++++ SOURCE DATA ++++
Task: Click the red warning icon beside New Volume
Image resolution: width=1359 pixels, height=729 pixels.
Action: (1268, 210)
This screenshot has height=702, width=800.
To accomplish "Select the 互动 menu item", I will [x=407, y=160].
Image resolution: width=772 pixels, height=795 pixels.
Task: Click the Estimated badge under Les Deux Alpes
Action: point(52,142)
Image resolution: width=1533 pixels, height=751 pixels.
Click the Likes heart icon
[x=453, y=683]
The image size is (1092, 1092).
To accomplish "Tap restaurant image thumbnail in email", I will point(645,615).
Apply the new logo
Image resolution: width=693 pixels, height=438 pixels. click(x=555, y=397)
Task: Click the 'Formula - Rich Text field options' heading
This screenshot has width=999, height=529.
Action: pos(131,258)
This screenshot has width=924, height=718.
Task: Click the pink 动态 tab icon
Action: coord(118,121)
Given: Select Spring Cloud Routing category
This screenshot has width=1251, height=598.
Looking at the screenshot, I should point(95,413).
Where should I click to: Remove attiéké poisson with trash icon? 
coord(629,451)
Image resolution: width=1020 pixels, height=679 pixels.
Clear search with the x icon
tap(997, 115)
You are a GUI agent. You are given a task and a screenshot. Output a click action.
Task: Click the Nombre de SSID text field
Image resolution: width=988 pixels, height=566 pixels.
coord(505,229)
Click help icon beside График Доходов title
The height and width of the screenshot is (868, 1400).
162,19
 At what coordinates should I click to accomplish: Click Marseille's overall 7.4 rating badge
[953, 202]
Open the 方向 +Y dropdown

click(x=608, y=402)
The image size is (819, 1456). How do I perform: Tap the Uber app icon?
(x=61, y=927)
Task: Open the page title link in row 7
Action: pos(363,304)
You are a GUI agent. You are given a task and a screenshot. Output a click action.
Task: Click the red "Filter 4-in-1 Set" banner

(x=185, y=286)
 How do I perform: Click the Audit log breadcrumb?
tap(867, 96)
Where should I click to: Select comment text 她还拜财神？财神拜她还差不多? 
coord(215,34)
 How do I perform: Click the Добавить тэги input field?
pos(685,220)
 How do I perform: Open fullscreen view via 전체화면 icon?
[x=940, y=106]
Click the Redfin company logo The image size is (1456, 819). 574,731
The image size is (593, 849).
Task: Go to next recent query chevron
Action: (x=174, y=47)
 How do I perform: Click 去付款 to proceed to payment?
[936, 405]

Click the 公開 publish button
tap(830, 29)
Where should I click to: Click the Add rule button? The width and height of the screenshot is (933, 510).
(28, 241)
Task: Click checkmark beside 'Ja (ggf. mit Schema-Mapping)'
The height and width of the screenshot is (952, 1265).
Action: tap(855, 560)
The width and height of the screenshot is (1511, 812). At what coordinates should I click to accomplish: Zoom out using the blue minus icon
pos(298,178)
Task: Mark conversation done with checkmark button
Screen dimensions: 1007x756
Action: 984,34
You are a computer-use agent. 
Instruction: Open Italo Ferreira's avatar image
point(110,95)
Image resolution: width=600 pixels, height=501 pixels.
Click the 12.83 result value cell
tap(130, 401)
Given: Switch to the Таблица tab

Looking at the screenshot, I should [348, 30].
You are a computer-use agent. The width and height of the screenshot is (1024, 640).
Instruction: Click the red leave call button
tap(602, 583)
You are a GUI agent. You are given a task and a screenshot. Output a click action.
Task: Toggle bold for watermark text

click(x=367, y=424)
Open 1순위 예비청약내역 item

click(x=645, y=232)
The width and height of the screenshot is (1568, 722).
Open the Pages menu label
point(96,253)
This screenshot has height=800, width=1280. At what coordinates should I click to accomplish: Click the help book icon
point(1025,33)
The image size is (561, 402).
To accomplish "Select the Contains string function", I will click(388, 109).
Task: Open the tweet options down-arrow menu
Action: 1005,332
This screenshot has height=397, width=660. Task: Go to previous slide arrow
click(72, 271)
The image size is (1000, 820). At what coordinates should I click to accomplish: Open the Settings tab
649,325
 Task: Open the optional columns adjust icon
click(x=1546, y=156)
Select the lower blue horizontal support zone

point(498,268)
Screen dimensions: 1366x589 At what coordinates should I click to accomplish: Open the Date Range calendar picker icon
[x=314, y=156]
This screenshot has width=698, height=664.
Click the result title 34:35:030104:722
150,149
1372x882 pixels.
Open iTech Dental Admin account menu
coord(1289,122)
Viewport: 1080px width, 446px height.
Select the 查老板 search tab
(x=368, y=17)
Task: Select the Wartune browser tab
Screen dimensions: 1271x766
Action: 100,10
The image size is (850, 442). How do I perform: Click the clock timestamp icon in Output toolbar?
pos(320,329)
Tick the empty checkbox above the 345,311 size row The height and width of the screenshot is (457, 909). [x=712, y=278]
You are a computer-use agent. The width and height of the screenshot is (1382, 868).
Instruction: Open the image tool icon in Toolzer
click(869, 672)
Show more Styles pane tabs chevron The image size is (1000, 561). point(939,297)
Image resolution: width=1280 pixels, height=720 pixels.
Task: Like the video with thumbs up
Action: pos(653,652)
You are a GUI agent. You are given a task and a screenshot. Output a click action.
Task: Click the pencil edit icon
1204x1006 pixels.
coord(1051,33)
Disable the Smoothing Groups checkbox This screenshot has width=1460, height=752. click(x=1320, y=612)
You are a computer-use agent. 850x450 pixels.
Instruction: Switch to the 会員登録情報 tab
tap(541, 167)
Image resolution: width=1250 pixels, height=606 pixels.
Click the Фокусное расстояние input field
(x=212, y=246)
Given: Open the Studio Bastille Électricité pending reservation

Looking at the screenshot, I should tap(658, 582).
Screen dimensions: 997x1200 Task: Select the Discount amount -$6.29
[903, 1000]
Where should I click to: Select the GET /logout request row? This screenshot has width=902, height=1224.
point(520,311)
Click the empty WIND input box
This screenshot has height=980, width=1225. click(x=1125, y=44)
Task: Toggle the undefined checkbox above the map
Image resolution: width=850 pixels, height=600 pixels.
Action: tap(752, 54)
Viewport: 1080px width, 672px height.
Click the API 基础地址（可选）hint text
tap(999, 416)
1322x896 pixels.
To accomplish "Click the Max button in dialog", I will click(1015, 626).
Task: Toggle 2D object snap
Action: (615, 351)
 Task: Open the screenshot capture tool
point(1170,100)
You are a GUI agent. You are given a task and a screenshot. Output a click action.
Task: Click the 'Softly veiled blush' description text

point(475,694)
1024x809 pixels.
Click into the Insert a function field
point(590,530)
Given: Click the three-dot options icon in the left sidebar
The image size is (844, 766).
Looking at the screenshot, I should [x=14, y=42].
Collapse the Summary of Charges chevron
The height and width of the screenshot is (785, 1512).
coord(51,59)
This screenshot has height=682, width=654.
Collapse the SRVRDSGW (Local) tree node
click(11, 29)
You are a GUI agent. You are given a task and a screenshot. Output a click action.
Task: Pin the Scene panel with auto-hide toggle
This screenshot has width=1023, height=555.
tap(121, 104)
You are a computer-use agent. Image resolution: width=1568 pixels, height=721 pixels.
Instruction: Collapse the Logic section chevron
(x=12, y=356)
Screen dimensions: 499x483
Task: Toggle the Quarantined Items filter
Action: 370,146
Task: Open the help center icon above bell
++++
> **INSTRUCTIONS FOR THE TASK**
Which lines of the data contain the string "beside"? Copy each one.

> **SOLUTION TO THIS EXERCISE**
Task: Click the red warning icon beside New Volume
Click help icon beside График Доходов title
Task: Click checkmark beside 'Ja (ggf. mit Schema-Mapping)'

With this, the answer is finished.